<…> Особый тембр в книжке Амари, и автор метко назвал ее «Глухими словами». Не может быть звонкой элегии, а подлинная элегичность отличает эти строки, заражающие своим лиризмом. В них рассказана душа (это не часто бывает в современной поэзии), — душа, вероятно, уже не молодая, и лег на нее свет вечерний, и недаром в переводных стихотворениях откликается она меланхолику Гельдерлину. Амари — не вполне, не совсем поэт; он знает это, он чувствует «боль невоплощения», — но и «коснувшись едва», все-таки оставило на его устах «волненье вдохновенья» несколько мелодичных и грустных слов, и он сумел их красиво произнести. Он — скиталец, может быть, невольный, эмигрант; ему неуютно в мире, «на твердой и земной земле», и нет пристанища для скитальцев «по холодным вокзалам вселенной». Обрывается уже «лет бесцветная нить» и «унылый, бескрылый дух мой никнет к земле, ищет твердой опоры, ищет темной поры… чтобы жить, чтобы плакать, чтоб иметь свой ночлег и в осеннюю слякоть, и в слепительный снег». Тяжелы воспоминания непоправимых ошибок; но все дальше уходит прошлое и никогда не придет будущее; все темнее и полноводнее струятся реки забвенья, и «вот когда и меня унесут эти воды, не будет свиданья, не будет бессмертья, не будет свободы». «Жизнь — скучные стихи, твердимые без чувства наизусть», и сердце хочет, но не умеет молитвы: «О, сердец и душ рыбарь, ты ж когда расставишь сети? Затрепещутся ль как встарь, божьи рыбки, — видишь эти истомленные сердца?» Усталую, безрадостную, нетворческую душу тянет, однако, на родину, под «неяркое русское небо», домой, домой; и хочется увидеть московский монастырь, где схоронен во многом родственный автору Чехов, так повлиявший на него «хрустальной музыкой чеховских слов», — не о нем ли художественно говорит Амари: «Как исследил сердца людские, ты, нежный, тихий человек, всепроникавшим взором Вия, не подымая грустных век?» И соответственной смертью завершится печальная повесть жизни:
«Глухие слова» Амари, такие искренние, такие скорбные, такие струнные, достойны войти и своей нотой в элегическую музыку нашей лирики, в меланхолию русской поэзии[133]

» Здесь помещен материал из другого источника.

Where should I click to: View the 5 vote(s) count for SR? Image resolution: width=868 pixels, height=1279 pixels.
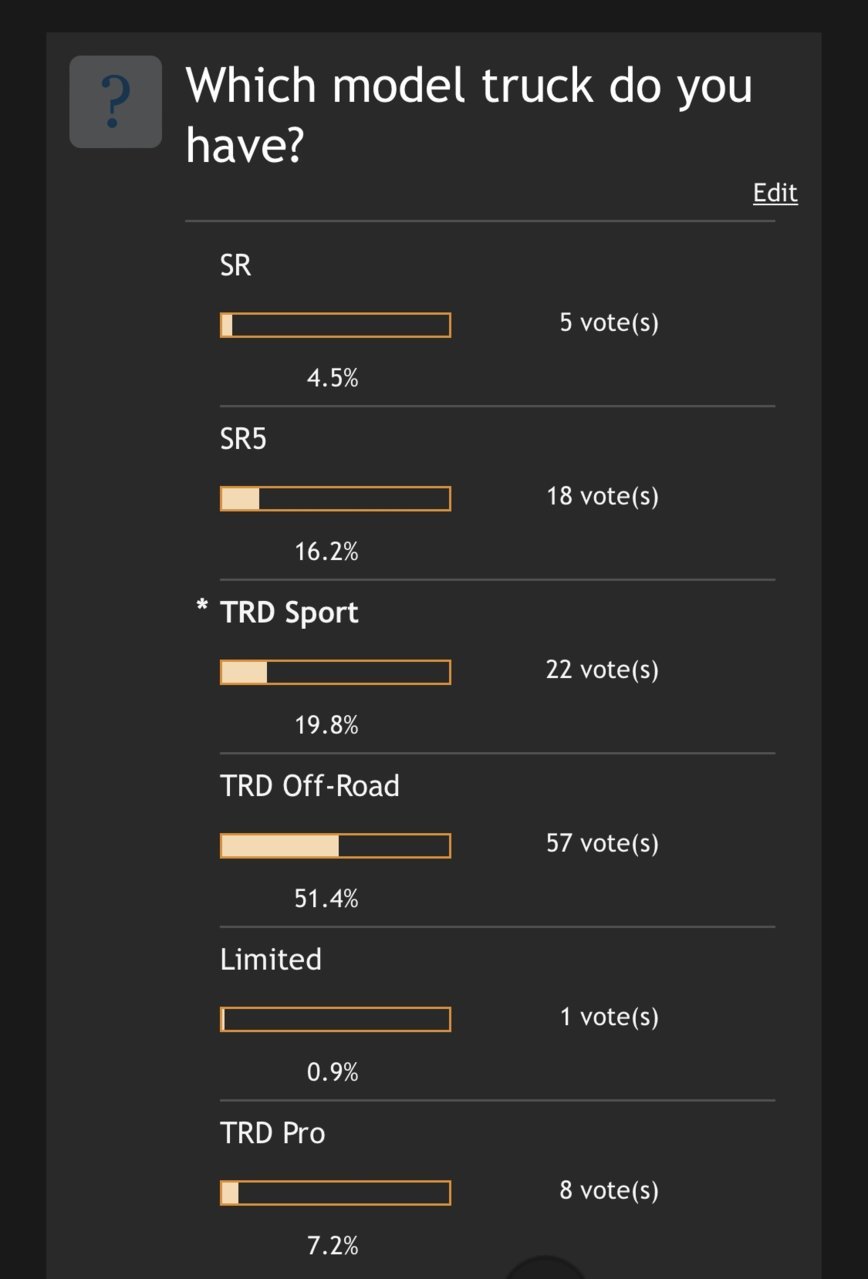click(x=609, y=323)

…Однако на фоне революционного подъема и мажора первого сборника Амари «Глухие слова» воспринимались как явление упадническое как по настроению, так и по содержанию. Именно этот — сравнительный — взгляд превалировал в отзыве другого рецензента, Г. Вяткина, который находил в новой книжке отступление от творческих позиций, занятых автором в его первом сборнике:
Поэт, пишущий под псевдонимом Амари, начал свою литературную карьеру в бурный период 1904–1905 гг., начал, нужно сказать, блестяще. Стихи его, преимущественно гражданские, отличались экспрессией, дышали силой и гневом и не однажды с успехом читались с эстрады.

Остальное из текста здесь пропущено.